## [Required work]
Your reply should hold every entry below exactly as written and none of the pictures.

:: Exercise material

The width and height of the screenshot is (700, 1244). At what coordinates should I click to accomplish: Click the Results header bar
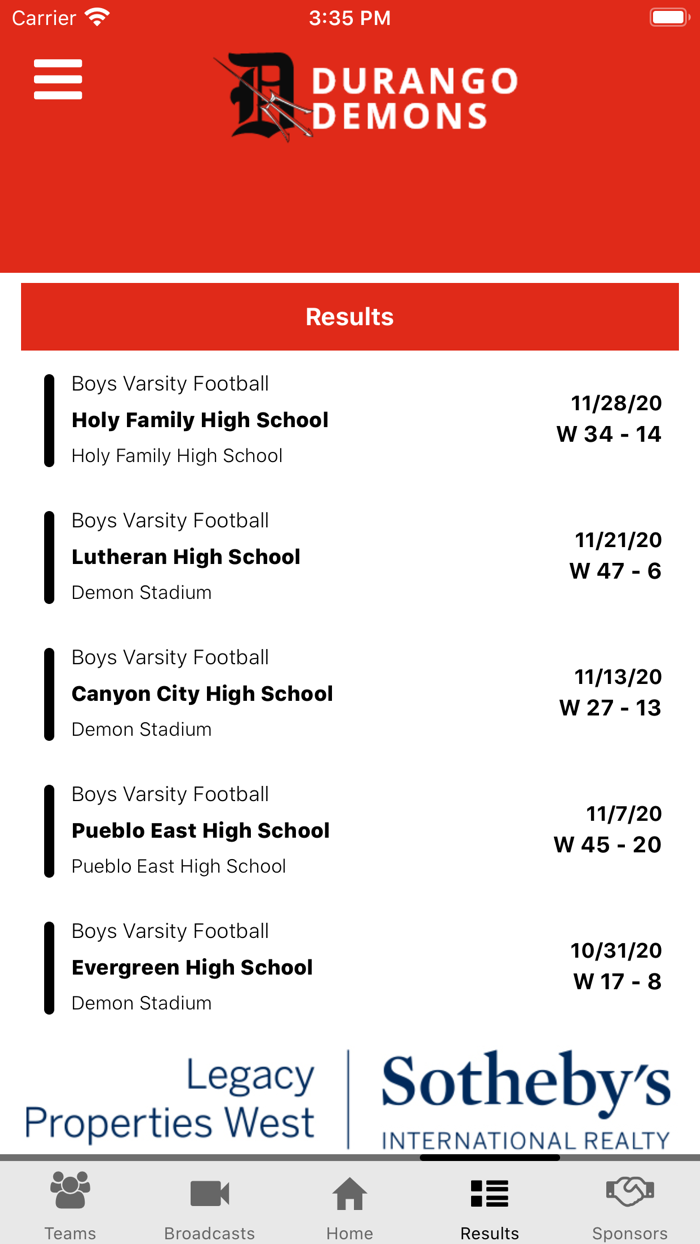[x=349, y=317]
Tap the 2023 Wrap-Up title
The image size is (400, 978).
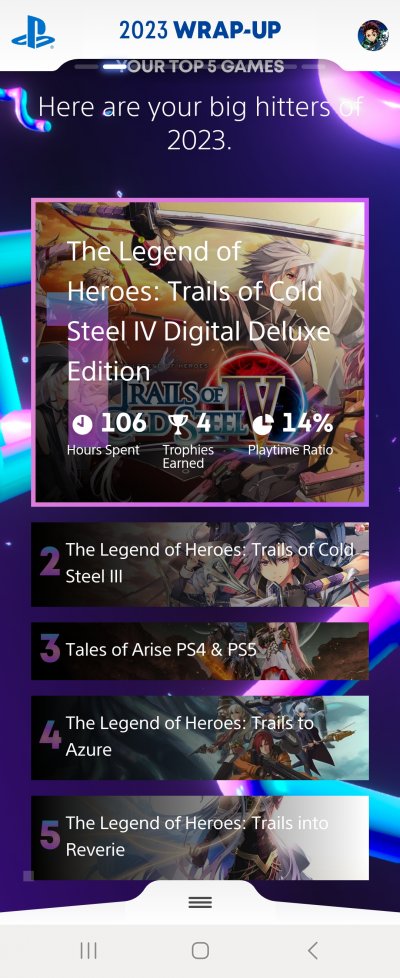200,29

::::

## [Answer to the problem]
The width and height of the screenshot is (700, 1244). At what coordinates should I click to accomplish: Click the Results header bar
[x=349, y=317]
Tap the 2023 Wrap-Up title
The image size is (400, 978).
200,29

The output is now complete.